[[ STUDY MATERIAL, beginning ]]

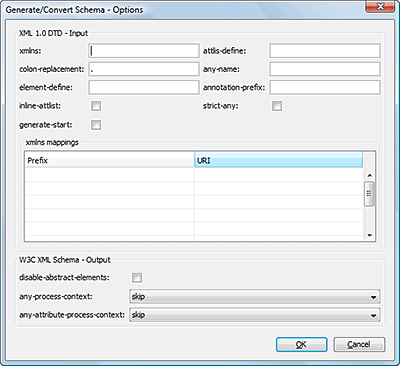This screenshot has height=366, width=400.
Task: Click into the colon-replacement text field
Action: pos(144,69)
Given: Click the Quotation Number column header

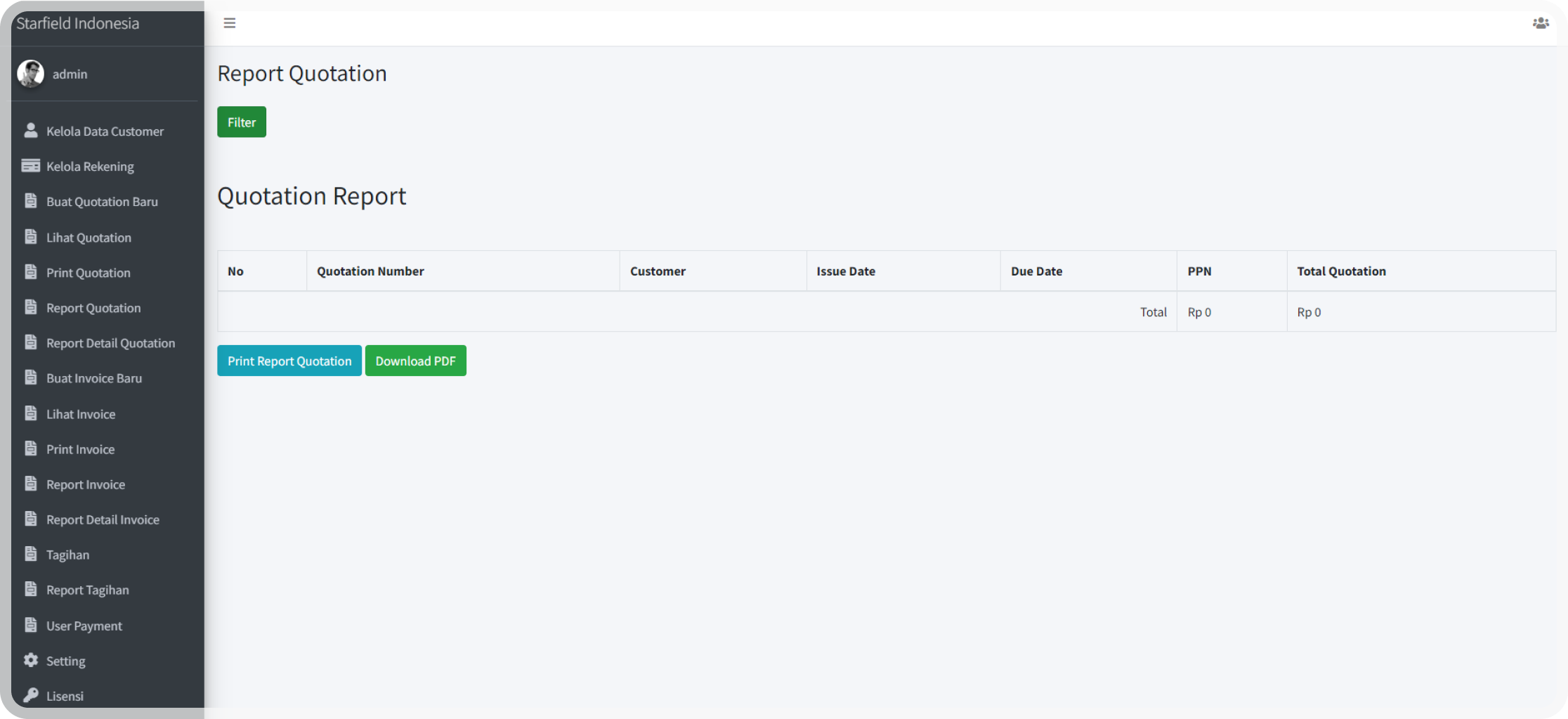Looking at the screenshot, I should coord(370,271).
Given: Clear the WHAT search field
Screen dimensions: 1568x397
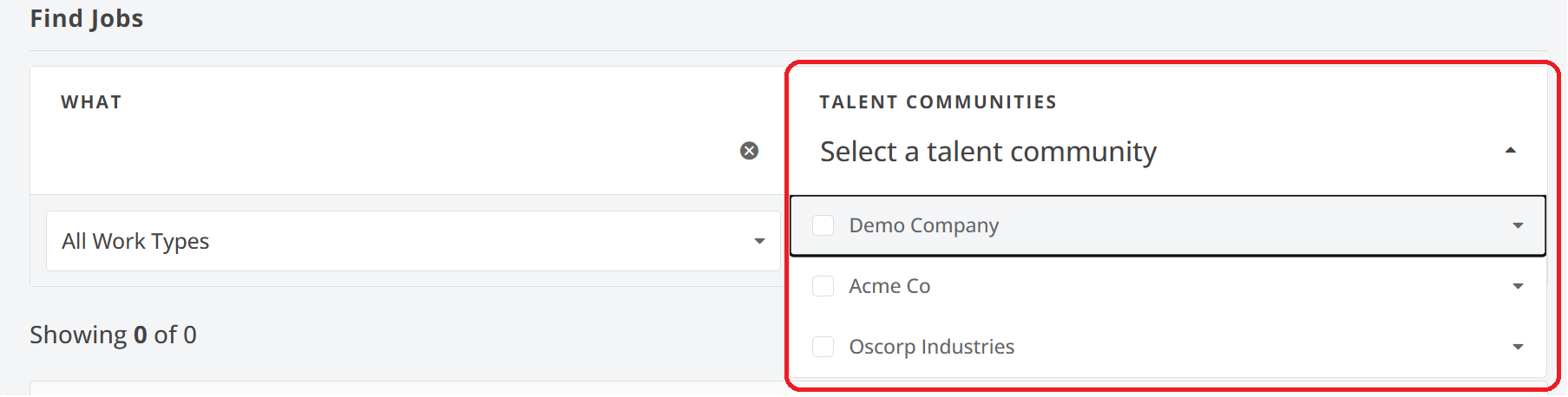Looking at the screenshot, I should click(749, 151).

[[ STUDY MATERIAL, end ]]

- ASSIGNMENT -
Setting the pictures aside, return exactly the lines from the line with "Given: Click the" through the last line of the listing above.

- EXERCISE ANSWER -
Given: Click the Quotation Number column header

Looking at the screenshot, I should coord(370,271).
Given: Clear the WHAT search field
Screen dimensions: 1568x397
Looking at the screenshot, I should click(749, 151).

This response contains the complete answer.